Air pollution particles can be divided roughly into those that are formed immediately by combustion sources such as diesel exhaust, which are carbon-centred, relatively small in primary particle size and essentially insoluble. Another principal type of particle is those created via chemical reactions in the atmosphere, which arise as condensation nuclei containing the familiar soluble components of PM10 such as sulphate and nitrates [2] and which can grow according to climatic conditions. The carbon-centred primary particles are considered to be most potent in terms of their ability to cause lung injury. They could be important for at least two reasons: first, they can contain surface transition metals that can redox cycle in the lung and generate harmful oxidants [17], and second, they are in the ultrafine size range (less than 100nm in diameter), a size range that has been shown in numerous toxicological studies to have enhanced toxicity [19].

The common pathway of oxidative stress is another potential harmful dose, although one that has to be considered as different from the inherent properties of the particles such as size or composition. Oxidative stress can be seen as a function of the both the particle and the lung milieu. The particle might contribute transition metals, whereas the lung milieu supplies reducing activity in the form of such molecules as glutathione and ascorbic acid, which allow the transition metals to redox cycle. The antioxidant defences of the lung will tend to protect against the oxidative stress. Ultrafine particles might have their effects via oxidative stress that arises from their large surface area and particle number per unit mass, interacting with elements of the lung milieu.

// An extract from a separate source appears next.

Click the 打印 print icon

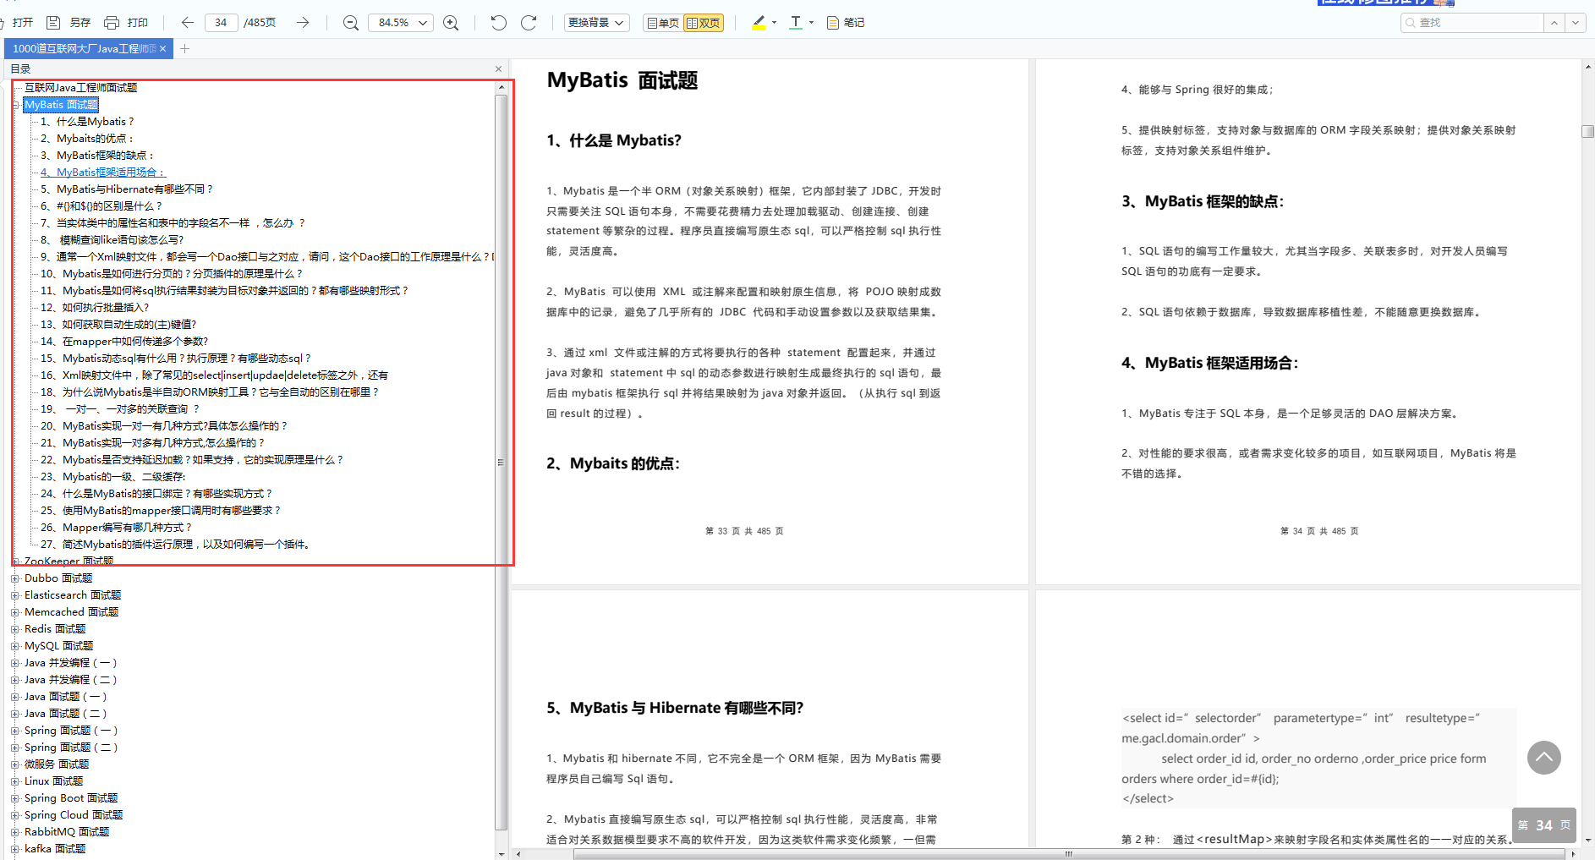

Asthma is a complex disease whose symptoms include wheezing, chest tightness and recurrent cough. Other markers of the disease include the presence of IgE in allergic asthmatics, increased numbers of eosinophils in blood and tissue, and hypersecretion of mucus. Although many of these features can be aggravated by pollutant exposure, the complex nature of the asthmatic response and the huge array of mediators that contribute to airway disease precludes identifying one single mechanism for pollutant-enhanced illness. Rather, several different pathways have been proposed that contribute to the asthmatic response and which could be amplified by PM exposure. These include the ability to cause inflammation with subsequent tissue damage, increased translocation of antigen to immune cells with subsequent increases in immune-mediated disease, neurogenic stimulation with increased smooth muscle constriction and airway inflammation, and direct stimulation of lipid mediators and mucus, which contribute to airway narrowing and blockage respectively.

The role of oxidative stress

The pathways arising from oxidative stress are known to be important in asthma [21] and in inflammation in general, and the redox-sensitive transcription factors NF-κB and activator protein-1 (AP-1) are important in controlling the expression of pro-inflammatory mediators [22]. We have reported that oxidative stress can be detected systemically in asthmatics and that it worsens during an asthma attacks [23]. PM10 is known to generate free radicals via transition metal mechanisms [24] and has been reported to cause oxidative stress in rats after pulmonary instillation [25]. Additionally, cells treated with PM10 in vitro show activation of NF-κB and AP-1 by pathways that involve the generation of hydroxyl radicals by Fenton-type chemistry [26]. The imposition of an additional oxidative, pro-inflammatory burden on the airway mucosa by depositing PM10 during a period of increased particulate air pollution could therefore be important in triggering an asthmatic attack.


PM10 is the particulate component of air pollution that can enter the lungs, deposit in the airways and also penetrate to the periphery of the lungs. There is good epidemiological evidence that asthma symptoms can be worsened by increases in PM10 but less evidence at present that PM10 increases the likelihood of initial sensitisation and induction of disease, although this matter requires further study. Although PM10 is a complex mixture of substances, toxicological studies have identified a number of components that could render the dose of PM10 effective in enhancing inflammation and causing oxidative stress. These include transition metals, hydrocarbons, ultrafine particles and endotoxin. A clear understanding of the effective dose of PM10 that can trigger or exacerbate asthma attacks is essential before proper risk assessment can be undertaken. This will provide much-needed advice directed at risk management for the increasing numbers of asthmatics who are potentially exposed. Well designed toxicological studies will provide a better understanding of the constituents and concentrations that make PM10 a hazard to asthmatics.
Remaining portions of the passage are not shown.